5.4. Multi-UAV Collaborative Analysis
Figure 10a,b present the performance of the PODQN algorithm under three different numbers of UAVs. It can be observed that the PODQN algorithm shows significant performance and convergence on evaluation metrics as the number of UAVs increases. When the number of agents is 3, the PODQN algorithm demonstrates a rapid convergence speed and a high cumulative reward, indicating that it can quickly find effective collaborative strategies in smaller-scale multi-agent systems. When the number of UAVs increased to four and five, despite large fluctuations in the early stages of training due to policy adjustments brought resulting from environmental exploration, its convergence speed still maintains a high level and the number of found targets also maintains a stable and gradual increase, highlighting the robust adaptability and scalability involving a greater number of UAVs. Additionally, the stability of the strategy is not largely affected as the number of UAVs increases, indicating that the PODQN algorithm can effectively mitigate policy oscillations in multi-UAV collaboration tasks and improve the efficiency.

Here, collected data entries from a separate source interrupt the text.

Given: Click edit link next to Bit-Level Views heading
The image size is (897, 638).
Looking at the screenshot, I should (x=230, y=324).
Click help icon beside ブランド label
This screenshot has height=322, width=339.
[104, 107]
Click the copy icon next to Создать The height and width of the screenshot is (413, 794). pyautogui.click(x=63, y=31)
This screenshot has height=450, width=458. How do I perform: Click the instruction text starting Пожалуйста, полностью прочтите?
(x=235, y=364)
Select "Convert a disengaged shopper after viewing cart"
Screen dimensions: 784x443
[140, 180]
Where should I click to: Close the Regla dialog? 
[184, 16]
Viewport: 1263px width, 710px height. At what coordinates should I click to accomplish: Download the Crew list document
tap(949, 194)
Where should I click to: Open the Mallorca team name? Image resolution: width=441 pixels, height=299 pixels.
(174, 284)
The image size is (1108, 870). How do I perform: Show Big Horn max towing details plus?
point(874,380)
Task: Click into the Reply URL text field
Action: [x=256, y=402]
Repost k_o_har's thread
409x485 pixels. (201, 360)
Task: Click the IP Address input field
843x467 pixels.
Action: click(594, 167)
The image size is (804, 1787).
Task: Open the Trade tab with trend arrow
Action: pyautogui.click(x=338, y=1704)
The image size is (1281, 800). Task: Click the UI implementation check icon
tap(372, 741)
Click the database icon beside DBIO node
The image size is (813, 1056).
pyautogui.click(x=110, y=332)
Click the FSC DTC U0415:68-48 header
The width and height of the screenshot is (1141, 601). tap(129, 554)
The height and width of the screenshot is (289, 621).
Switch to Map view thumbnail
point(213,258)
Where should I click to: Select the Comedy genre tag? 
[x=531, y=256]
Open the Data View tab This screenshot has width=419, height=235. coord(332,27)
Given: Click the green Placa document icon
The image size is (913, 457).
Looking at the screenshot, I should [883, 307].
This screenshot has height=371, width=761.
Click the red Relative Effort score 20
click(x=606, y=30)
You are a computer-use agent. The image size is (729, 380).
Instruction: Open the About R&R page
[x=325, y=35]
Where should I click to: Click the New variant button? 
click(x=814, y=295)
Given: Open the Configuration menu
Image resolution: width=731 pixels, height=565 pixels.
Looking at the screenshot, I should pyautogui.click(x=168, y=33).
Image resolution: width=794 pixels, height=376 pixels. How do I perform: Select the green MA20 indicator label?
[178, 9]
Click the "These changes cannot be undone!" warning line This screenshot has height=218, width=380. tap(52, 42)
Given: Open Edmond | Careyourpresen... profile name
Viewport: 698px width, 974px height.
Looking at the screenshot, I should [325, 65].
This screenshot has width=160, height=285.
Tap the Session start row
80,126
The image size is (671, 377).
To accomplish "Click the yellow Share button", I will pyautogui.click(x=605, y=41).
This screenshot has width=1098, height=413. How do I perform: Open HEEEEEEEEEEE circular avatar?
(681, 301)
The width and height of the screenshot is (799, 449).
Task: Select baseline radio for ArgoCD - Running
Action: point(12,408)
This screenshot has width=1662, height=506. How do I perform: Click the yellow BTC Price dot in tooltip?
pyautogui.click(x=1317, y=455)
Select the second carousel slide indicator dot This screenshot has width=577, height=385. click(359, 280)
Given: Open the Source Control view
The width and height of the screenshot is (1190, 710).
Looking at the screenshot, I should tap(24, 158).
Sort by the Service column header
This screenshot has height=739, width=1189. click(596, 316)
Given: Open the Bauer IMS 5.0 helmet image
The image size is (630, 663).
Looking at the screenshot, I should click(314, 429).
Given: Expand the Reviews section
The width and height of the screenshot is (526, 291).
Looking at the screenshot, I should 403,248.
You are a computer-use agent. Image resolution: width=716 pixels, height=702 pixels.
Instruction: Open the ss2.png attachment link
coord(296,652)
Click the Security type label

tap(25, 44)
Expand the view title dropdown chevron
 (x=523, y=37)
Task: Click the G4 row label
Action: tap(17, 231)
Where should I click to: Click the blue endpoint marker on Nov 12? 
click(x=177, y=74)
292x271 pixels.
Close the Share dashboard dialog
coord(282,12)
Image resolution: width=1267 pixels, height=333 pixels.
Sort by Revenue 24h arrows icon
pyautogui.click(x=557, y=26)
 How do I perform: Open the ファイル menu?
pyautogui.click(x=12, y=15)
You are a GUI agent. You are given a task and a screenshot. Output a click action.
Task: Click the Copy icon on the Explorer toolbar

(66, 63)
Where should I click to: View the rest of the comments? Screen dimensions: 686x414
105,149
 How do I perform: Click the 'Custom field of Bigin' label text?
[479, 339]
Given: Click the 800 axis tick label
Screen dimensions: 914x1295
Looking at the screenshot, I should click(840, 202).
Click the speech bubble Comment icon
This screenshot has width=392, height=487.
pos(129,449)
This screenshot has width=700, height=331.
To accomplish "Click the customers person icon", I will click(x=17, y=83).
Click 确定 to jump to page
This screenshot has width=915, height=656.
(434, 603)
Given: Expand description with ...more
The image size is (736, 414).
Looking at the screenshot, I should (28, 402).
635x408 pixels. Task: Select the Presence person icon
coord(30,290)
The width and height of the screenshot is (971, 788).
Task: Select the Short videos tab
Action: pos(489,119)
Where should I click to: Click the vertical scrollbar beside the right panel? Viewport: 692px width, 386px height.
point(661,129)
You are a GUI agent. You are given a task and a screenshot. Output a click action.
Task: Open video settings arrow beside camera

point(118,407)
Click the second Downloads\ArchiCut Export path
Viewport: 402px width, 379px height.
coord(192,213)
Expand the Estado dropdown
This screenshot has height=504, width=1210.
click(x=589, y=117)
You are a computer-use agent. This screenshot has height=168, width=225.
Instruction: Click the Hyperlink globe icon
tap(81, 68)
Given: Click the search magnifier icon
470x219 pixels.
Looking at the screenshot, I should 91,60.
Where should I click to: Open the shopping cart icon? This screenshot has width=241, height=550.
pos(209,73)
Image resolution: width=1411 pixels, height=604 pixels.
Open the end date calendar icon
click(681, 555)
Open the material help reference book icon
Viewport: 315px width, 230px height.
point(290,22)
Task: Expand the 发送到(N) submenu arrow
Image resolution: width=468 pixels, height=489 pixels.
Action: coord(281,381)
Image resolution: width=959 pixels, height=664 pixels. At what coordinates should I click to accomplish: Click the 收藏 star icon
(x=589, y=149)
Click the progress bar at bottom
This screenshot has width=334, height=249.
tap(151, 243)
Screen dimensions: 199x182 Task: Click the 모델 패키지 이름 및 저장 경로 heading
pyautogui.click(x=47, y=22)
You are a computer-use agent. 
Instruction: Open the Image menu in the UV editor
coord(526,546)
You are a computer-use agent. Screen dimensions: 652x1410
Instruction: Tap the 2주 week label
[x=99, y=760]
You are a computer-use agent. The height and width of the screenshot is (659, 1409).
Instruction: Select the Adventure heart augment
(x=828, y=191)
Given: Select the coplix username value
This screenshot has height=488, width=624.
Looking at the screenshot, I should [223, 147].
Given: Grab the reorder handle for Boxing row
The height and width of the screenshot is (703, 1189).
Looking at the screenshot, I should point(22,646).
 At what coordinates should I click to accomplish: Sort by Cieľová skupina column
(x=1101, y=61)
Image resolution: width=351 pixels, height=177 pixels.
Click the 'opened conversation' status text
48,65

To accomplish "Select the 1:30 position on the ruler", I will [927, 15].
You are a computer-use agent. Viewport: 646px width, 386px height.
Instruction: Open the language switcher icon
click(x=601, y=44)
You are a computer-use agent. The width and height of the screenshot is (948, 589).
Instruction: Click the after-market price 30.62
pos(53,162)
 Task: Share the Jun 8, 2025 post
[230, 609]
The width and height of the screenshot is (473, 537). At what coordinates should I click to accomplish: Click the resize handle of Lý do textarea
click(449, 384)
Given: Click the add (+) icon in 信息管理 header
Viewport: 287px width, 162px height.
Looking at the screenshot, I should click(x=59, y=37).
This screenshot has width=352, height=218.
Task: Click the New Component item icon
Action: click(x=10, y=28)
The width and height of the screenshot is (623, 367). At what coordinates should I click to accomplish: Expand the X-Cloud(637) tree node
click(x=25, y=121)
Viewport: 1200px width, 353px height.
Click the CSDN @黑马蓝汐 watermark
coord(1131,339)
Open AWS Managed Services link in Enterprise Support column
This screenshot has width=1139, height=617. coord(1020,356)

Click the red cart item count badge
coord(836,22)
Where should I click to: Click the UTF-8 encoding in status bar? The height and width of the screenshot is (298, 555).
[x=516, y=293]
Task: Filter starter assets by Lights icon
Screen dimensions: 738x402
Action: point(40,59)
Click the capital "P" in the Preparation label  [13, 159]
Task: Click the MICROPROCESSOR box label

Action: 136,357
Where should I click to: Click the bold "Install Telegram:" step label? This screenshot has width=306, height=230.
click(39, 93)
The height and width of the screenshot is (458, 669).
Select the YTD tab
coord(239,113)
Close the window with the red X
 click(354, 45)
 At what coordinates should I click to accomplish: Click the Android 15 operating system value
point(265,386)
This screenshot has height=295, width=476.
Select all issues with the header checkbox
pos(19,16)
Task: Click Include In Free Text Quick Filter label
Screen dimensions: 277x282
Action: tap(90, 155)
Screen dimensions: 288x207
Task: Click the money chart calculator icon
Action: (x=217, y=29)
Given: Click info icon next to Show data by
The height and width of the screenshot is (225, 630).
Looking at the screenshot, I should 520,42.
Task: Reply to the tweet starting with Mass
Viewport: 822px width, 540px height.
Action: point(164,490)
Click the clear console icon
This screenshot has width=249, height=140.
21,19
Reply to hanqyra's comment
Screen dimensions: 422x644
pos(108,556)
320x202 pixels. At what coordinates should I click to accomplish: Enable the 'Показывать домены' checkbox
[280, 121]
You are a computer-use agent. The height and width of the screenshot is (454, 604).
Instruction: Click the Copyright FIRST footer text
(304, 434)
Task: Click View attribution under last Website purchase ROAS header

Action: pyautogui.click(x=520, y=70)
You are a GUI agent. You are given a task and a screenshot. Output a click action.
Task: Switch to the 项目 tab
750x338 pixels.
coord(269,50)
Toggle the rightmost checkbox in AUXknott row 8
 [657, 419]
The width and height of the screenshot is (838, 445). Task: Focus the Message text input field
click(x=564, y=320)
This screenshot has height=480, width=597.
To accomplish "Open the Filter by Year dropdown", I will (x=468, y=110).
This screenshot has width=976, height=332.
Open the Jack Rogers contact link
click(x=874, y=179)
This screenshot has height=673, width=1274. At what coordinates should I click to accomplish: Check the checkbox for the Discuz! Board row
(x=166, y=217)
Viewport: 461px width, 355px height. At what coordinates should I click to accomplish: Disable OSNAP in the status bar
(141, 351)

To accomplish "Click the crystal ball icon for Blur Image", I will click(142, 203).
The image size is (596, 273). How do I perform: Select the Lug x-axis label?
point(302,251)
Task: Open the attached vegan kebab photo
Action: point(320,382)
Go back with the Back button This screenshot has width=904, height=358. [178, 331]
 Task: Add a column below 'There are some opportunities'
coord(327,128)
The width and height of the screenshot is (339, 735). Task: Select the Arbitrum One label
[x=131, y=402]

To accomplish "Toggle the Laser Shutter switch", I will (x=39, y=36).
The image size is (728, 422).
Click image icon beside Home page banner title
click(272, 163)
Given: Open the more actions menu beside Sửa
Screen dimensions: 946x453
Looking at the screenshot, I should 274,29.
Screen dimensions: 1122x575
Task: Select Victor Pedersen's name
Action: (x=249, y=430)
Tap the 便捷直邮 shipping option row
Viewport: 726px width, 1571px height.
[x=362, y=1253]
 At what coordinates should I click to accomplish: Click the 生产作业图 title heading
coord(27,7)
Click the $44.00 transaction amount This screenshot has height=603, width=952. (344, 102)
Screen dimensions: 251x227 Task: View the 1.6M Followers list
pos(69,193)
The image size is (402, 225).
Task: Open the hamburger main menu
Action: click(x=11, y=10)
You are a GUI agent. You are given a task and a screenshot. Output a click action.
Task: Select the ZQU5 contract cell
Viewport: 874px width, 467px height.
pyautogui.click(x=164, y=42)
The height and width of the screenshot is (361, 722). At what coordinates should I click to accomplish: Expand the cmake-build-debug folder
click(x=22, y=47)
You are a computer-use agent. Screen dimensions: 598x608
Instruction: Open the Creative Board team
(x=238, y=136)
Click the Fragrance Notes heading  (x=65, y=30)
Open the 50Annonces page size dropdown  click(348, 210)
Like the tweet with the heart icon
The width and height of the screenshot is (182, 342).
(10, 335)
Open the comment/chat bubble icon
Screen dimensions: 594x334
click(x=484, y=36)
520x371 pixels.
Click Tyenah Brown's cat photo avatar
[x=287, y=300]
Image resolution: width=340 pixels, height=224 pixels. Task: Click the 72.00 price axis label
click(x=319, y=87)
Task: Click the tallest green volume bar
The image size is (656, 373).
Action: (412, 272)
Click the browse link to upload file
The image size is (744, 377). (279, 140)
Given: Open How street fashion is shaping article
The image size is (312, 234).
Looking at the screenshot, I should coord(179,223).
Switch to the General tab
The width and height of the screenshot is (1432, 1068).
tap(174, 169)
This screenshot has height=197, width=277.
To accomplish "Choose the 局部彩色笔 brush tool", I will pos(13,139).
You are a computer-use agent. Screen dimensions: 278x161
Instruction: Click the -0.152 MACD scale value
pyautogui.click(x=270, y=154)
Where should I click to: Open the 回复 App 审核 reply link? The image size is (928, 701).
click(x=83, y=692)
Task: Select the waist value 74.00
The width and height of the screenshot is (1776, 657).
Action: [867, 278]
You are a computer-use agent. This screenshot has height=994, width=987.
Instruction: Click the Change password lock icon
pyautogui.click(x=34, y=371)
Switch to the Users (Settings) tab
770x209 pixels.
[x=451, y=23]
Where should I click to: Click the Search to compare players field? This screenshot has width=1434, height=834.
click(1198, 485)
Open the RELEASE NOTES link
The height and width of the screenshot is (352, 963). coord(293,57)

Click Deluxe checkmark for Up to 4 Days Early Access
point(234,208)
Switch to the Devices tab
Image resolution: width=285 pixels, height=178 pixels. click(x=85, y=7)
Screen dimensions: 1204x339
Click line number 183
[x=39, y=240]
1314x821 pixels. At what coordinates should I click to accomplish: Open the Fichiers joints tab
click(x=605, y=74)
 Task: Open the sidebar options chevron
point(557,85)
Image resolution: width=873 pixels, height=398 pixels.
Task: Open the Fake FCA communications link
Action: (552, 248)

However, this study only addresses cases involving three, four, and five UAVs. When the scale of UAVs further expands to dozens or hundreds, the linear or even exponential growth of state space and action space caused by the increase in the number of agents will lead to a significant increase in the complexity of policy optimization. In this context, the performance may level off or even cause bottlenecks in some cases. To reduce the computational cost of the PODQN algorithm and speed up the convergence speed in large-scale UAV systems, a hierarchical learning framework can be introduced based on the existing shared network framework to divide the large-scale UAV swarm into several sub-groups. Each subgroup independently learns policies within its local scope and makes collaboration among subgroups through the global level. Furthermore, deploying a distributed framework can accelerate training by distributing the processing of large-scale training data across different nodes. Each UAV can independently interact with the environment and sample experience. This distributed mechanism can not only train networks of different modules at the same time to improve the convergence speed but also enhance the scalability of the algorithm in more complex task environments.
6. Conclusions
In general, this paper aims to achieve dynamic and adaptive target search for UAVs through reinforcement learning. Considering the limitations of UAVs in observing the environment, this paper proposes the PODQN algorithm to solve its partially observable problem in practical applications. First, the target search task is modeled as a partially observable Markov Decision Process and an innovative reward function is designed for different search scenarios. Subsequently, the network architecture of the PODQN algorithm is introduced in detail and extended to multi-agent systems. Through experiments in simulation environments and comparative analysis with other algorithms, the PODQN algorithm shows stronger stability and better performance under different numbers of UAV configurations.
Although the constructed simulation environment has accounted for as many real-world factors as possible, it cannot fully replicate the complexity and random disturbances of real-world scenarios. For this reason, future work would focus on introducing practical factors such as noise caused by sensor errors and communication delays. Additional consideration would be given to uncontrollable environmental disturbances, including wind field perturbations and terrain interference. By deploying and testing the algorithm on more realistic UAV platforms, the robustness and feasibility of the system can be further evaluated under more complex perception and communication conditions, which would contribute to providing a more comprehensive solution for the deployment of multi-UAV cooperative search in real-world scenarios.